Ekonom: Jangan Naikkan Tarif PPN, Masih Ada Opsi Lain

Di negara lain seperti Jerman, Inggris dan Irlandia selama pandemi kebijakan penurunan tarif PPN atau VAT dianggap efektif mempercepat pemulihan daya beli.

oleh Tira Santia diperbarui 27 Mei 2021, 13:21 WIB
Ilustrasi Foto Pajak (iStockphoto)

Liputan6.com, Jakarta - Ekonom Institute for Development of Economics (Indef), Bhima Yudhistira, menyatakan tidak setuju jika pemerintah menaikkan tarif Pajak Pertambahan Nilai (PPN). Pasalnya masih ada opsi lain untuk menaikkan penerimaan negara, salah satunya melalui evaluasi belanja pajak.

“Tidak setuju dinaikkan tarif PPN, masih banyak opsi lain untuk naikan penerimaan negara salah satunya lewat evaluasi belanja pajak khususnya yang diberikan ke korporasi, hingga pemajakan lebih besar terhadap harta kekayaan kelompok 20 persen pengeluaran paling atas,” kata Bhima kepada Liputan6.com, Kamis (27/5/2021).

Menurutnya, penyesuaian tarif PPN terlalu berisiko bagi seluruh sektor ekonomi. Maka wacana kenaikan tarif PPN punya beberapa implikasi, pertama, harga barang-barang akan mengalami kenaikkan.

“Naiknya harga barang-barang ditengah pemulihan ekonomi akan memukul daya beli masyarakat khususnya kalangan menengah dan bawah. Inflasi tercipta karena PPN akan mempengaruhi harga akhir di tangan konsumen,” ujarnya.

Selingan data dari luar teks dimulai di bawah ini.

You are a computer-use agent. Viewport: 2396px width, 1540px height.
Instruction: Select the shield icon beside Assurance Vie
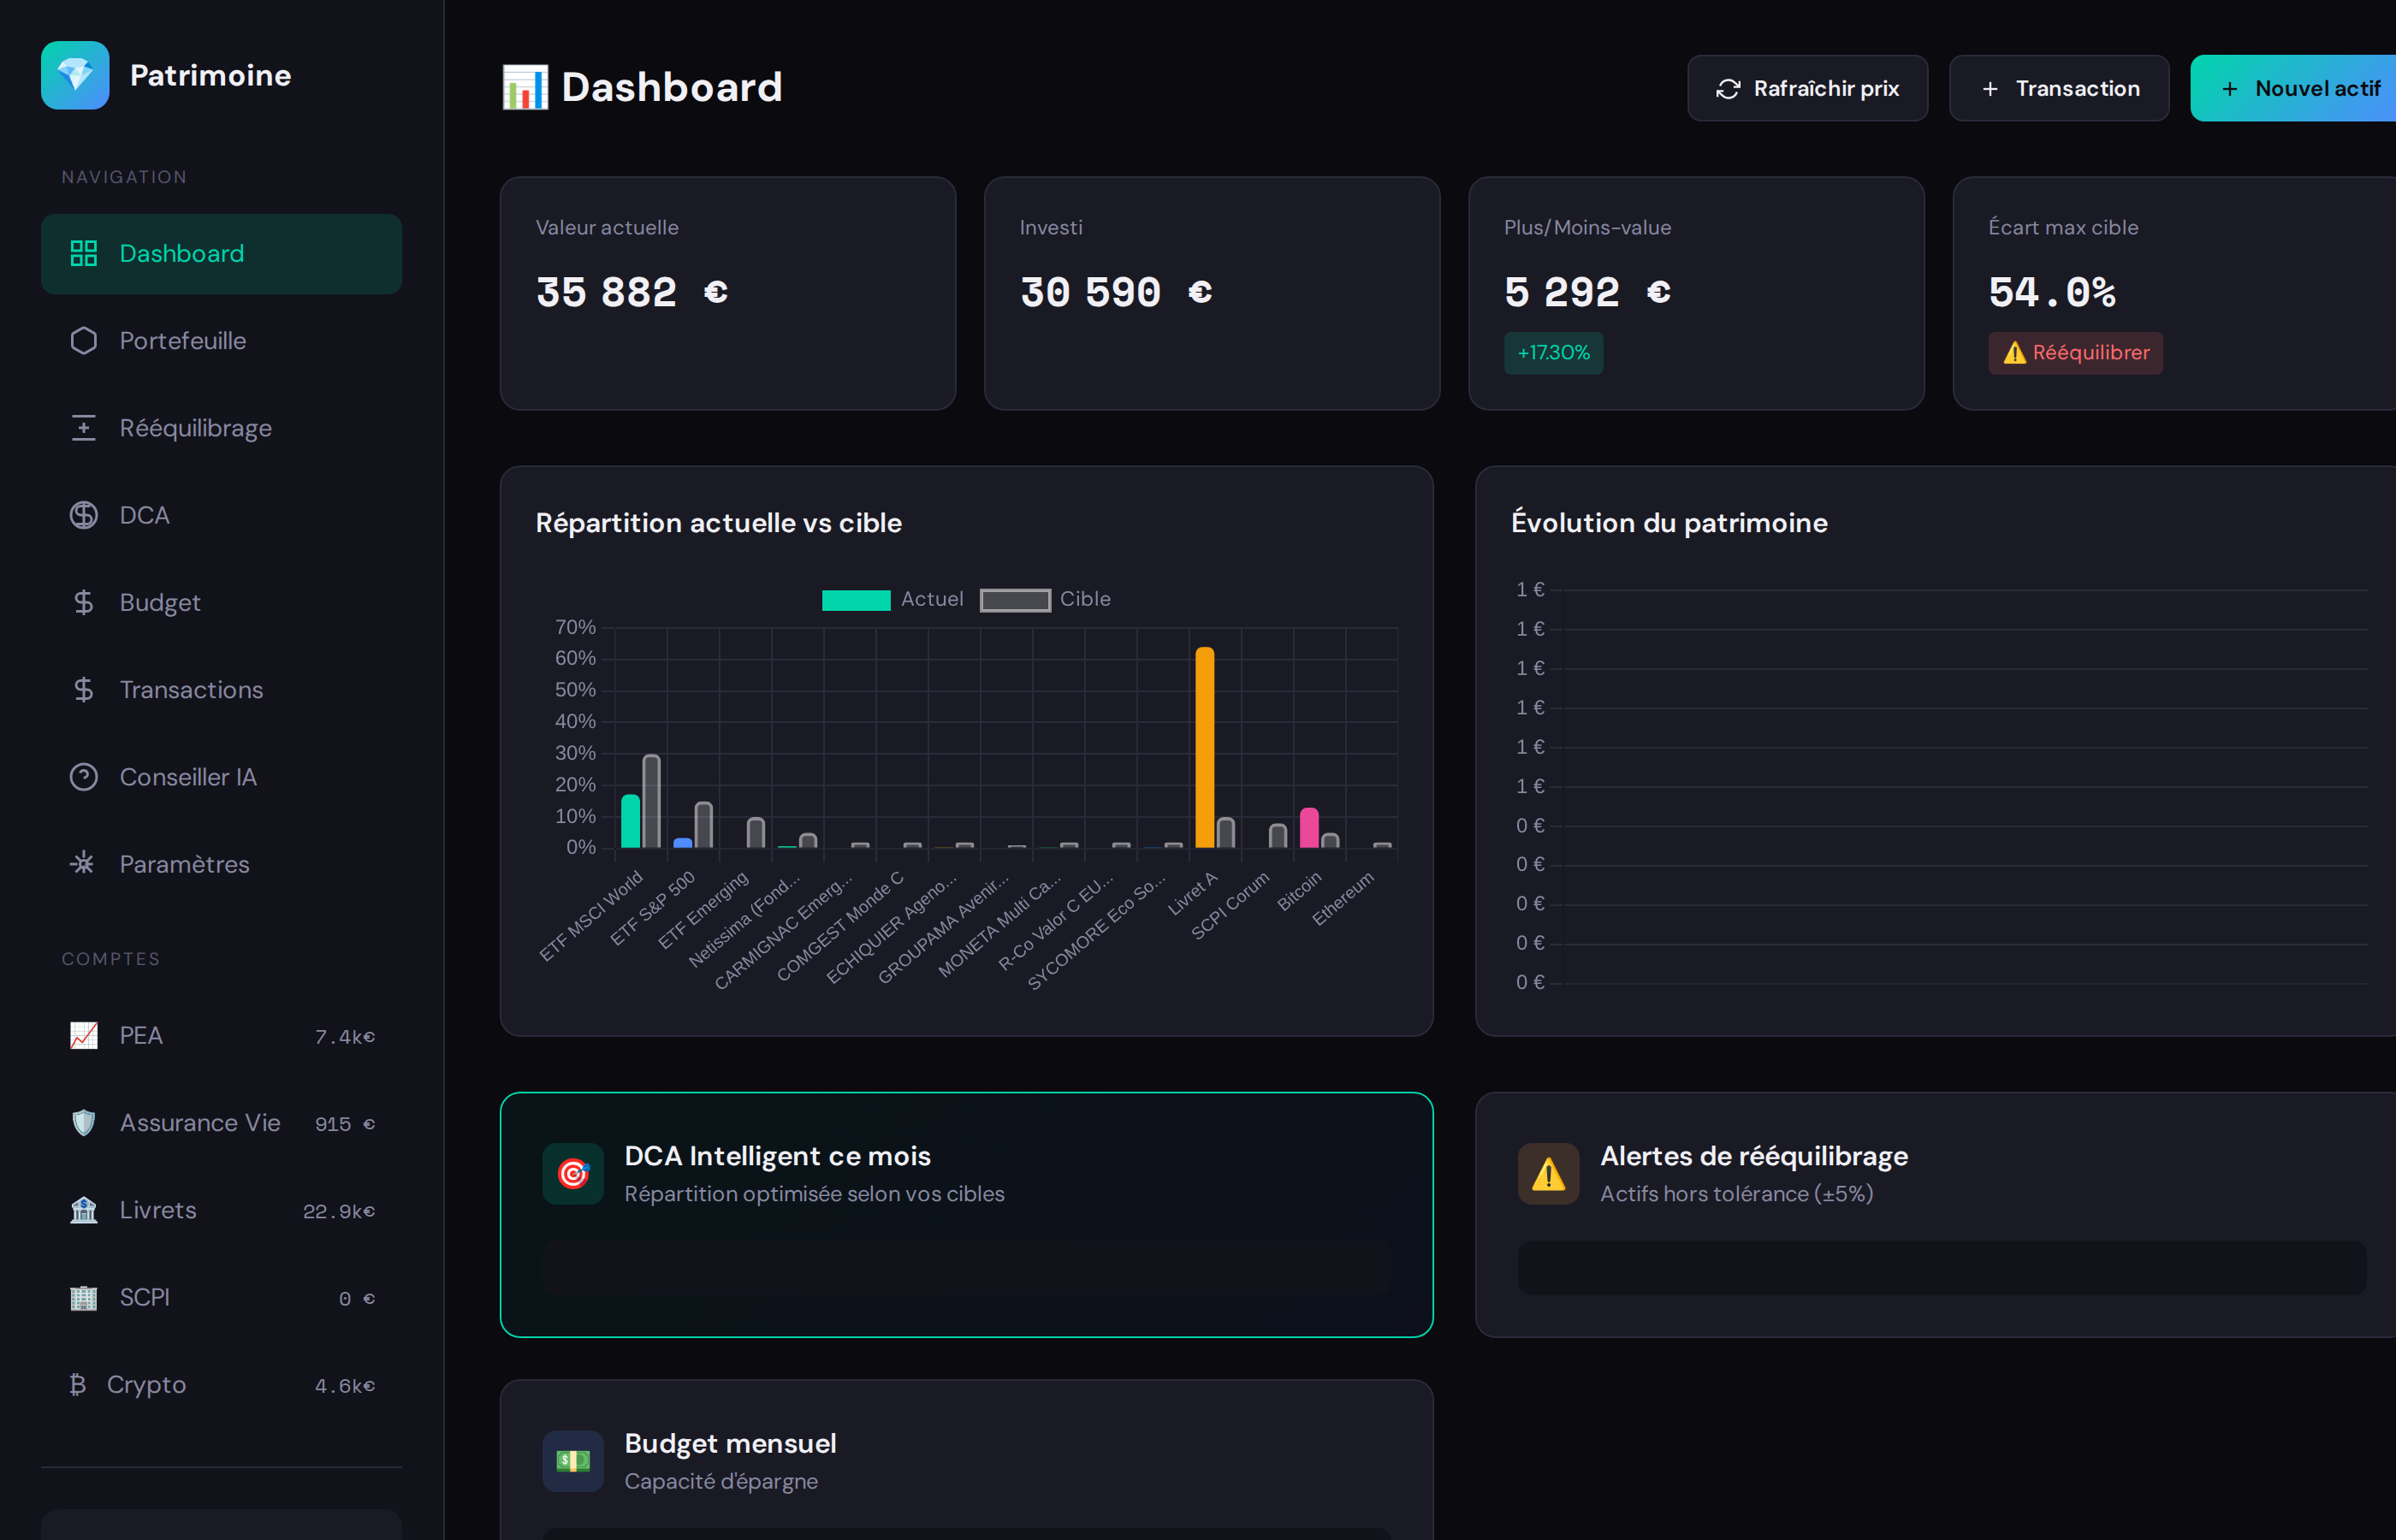pyautogui.click(x=84, y=1122)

Kemudian, dampak lainnya, sektor ritel omset bisa turun dan berpengaruh pada tutupnya bisnis yang tidak mampu bersaing di tengah penyesuaian PPN.

“Padahal sektor ritel juga berkaitan dengan sektor lain seperti logistik, pertanian, hingga industri manufaktur. Serapan tenaga kerja juga diperkirakan terpengaruh oleh kebijakan penyesuaian PPN,” kata Bhima.

Padahal, kata Bhima, di negara lain seperti Jerman, Inggris dan Irlandia selama pandemi kebijakan penurunan tarif PPN atau VAT dianggap efektif mempercepat pemulihan daya beli dan konsumsi rumah tangga.

Menurutnya, Pemerintah harusnya mengkaji secara dalam ketimbang insentif penurunan PPh badan dan PPNBM mobil, lebih efektif justru menurunkan tarif PPN bukan malah menaikkannya. Lantaran dikhawatirkan ada dampak terhadap penurunan kepatuhan pajak.

“Seperti terjadi pada kasus kenaikan cukai rokok yang berkorelasi dengan naiknya peredaran rokok ilegal. Kalau pajak barang dinaikkan, sementara pengawasan lemah justru ada kebocoran penerimaan negara. Konsumen akan cari alternatif yang murah,” ungkapnya.

 

Saksikan Video Pilihan di Bawah Ini:


Defisit APBN

Sebuah banner terpasang di depan pintu masuk kantor pusat Ditjen Pajak, Jakarta, Minggu (25/9). Mendekati hari akhir periode pertama, Kantor Pajak membuka pendaftaran pada akhir pekan khusus melayani calon peserta tax amnesty. (Liputan6.com/Fery Pradolo)

Adapun Bhima mengungkapkan alasan Pemerintah akan naikkan PPN lantaran defisit APBN masih belum kembali ke level 3 persen, dengan beban utang yang meningkat. Selain itu, rasio pajak juga cenderung konsisten menurun sejak tax amnesty jilid I 2016 lalu.

Misalnya pada 2020 rasio pajak ada di 8,3 persen. Penurunan pendapatan negara khususnya dari pajak sudah terjadi sebelum masa pandemi.

“Nah, kira-kira pandemi justru memperparah rasio pajak. Kesulitan berikutnya adalah penyidikan hingga pemeriksaan pajak WP yang belum mengikuti tax amnesty,” katanya.

Kendati begitu, meskipun basis data cukup lengkap dari mulai AEOI, Panama Papers, sampai Fincen papers. Mungkin juga political will untuk ungkap penghindaran pajak WP kakap sulit, sehingga dicari jalan lain lewat kenaikan PPN.